The David Gareji Monasteries and Hermitage are on the semi-desert Iori plateau in Eastern Georgia but extend in part into neighbouring Azerbaijan. Dating back to the 6th century, the site is comprised of 22 rock-hewn monasteries and more than 5,000 sanctuaries and cave-cells. The combination of rock architecture, medieval murals, prehistoric archaeology and paleontological fields makes the entire ensemble a masterpiece of Georgian culture. The monastery complex faces the threat of irreversible deterioration. The main problem is the disintegration of the rocks. The churches and other spaces suffer extreme structural damage. The collapse of the structures also threatens the wall paintings. The monatery is still an active monastic center with daily services and this adds to its importance and underlines the urgency of its preservation.

Constanta Casino, ROMANIA

Constata Casino, symbol of Romania’s modernization at the mercy of sea storms

Built in 1910, the Constanta Casino has become a landmark of the Black Sea shore. Daniel Renard, the Swiss Romanian architect who designed the building, opted for a lavish expression of Art Nouveau to reflect Romania’s modernization during the reign of Carol I. After years of alternating commercial and state held responsibility for the building’s care, the Casino was abandoned in the 2000s. It remains so to this day due to local authorities’ inability to find funding and to launch a rescue and restore operation. The main danger to the building comes from the corrosion and rusting of structural metal parts. Sea storms and winds have shattered most of the windows facing the sea. It is very likely that the roof will collapse if this process continues.
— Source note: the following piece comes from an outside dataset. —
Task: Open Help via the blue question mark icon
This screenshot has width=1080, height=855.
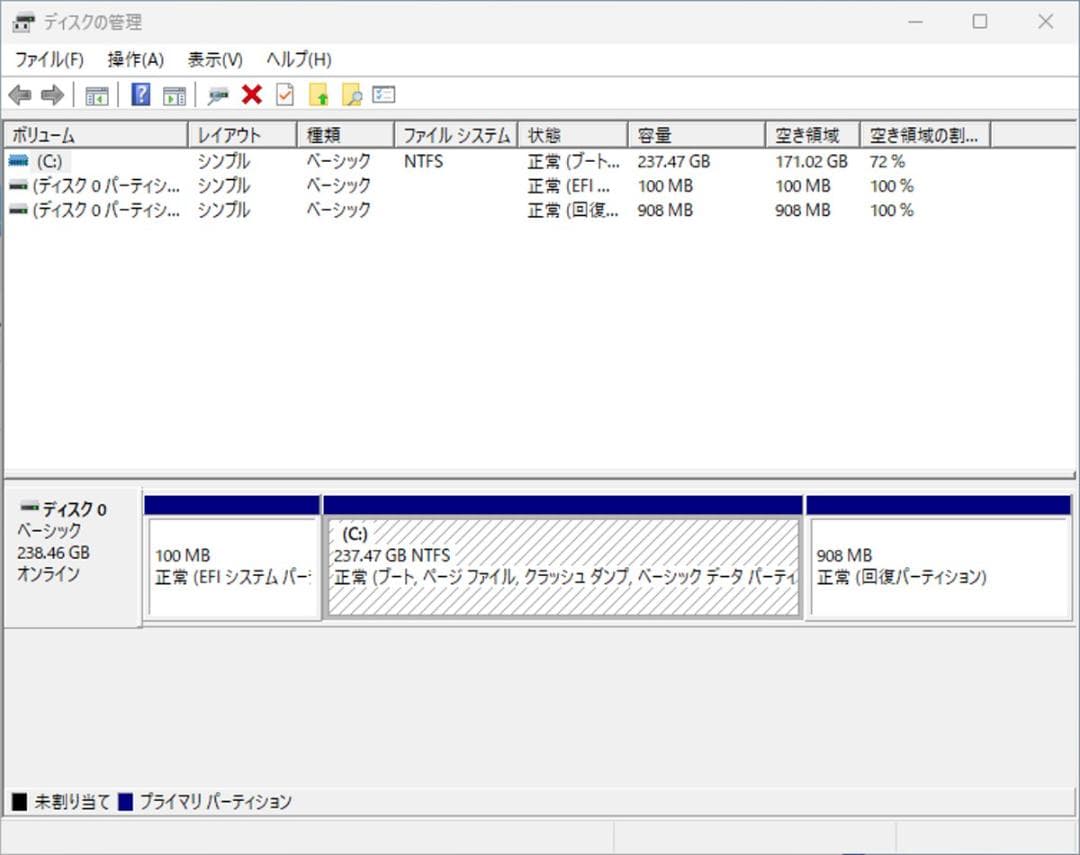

The Prinkipo Greek Orphanage, Princes’ Islands, TURKEY

Prinkipo Greek Orphanage, Europe’s largest wooden building in Europe, and the second biggest in the world

The Prinkipo Greek Orphanage is considered the largest wooden building in Europe and the second largest in the world. Located on Prinkipo, on the Princes’ Islands off the coast of Istanbul, it was built in 1899 upon the design of French architect Alexandre Vallaury. The timber framed structure features elaborately decorated wooden columns in the grand hall and panelled ceilings with decorative mouldings. It functioned as an orphanage until its closure in 1964. Since then, the neglected structure has deteriorated. Damaged by a fire in 1980, today the building is exposed to adverse weather conditions. Sections of the roof and corner posts have already fallen. It is now at immediate risk of further collapse

Grimsby Ice Factory, UNITED KINGDOM

The Grimsby Ice Factory is a reminder of Grimsby’s fishing and maritime heritage

The Grimsby Ice Factory is understood to be the UK’s oldest ice factory. Designed by the engineer W. F. Cott, the Factory dates from 1900 and is Grade II* listed a “particularly important and of more than special interest industrial building. The site is arguably the most prominent physical reminder of Grimsby’s fishing and maritime heritage, the largest fishing port in the world at the start of the 20th century. The Factory has been in a state of serious decline since its closure in 1990. The roof is now severely damaged allowing water into the interiors, and much of its metal work and electrical fittings have been stolen. Moreover, there have been threats of demolition. The Factory has remained in private ownership. A mixed-use development proposal by the Great Grimsby Ice Factory Trust, estimated that it could potentially create upwards of 125 jobs, but no funding could be secured. The future of the Ice Factory is uncertain.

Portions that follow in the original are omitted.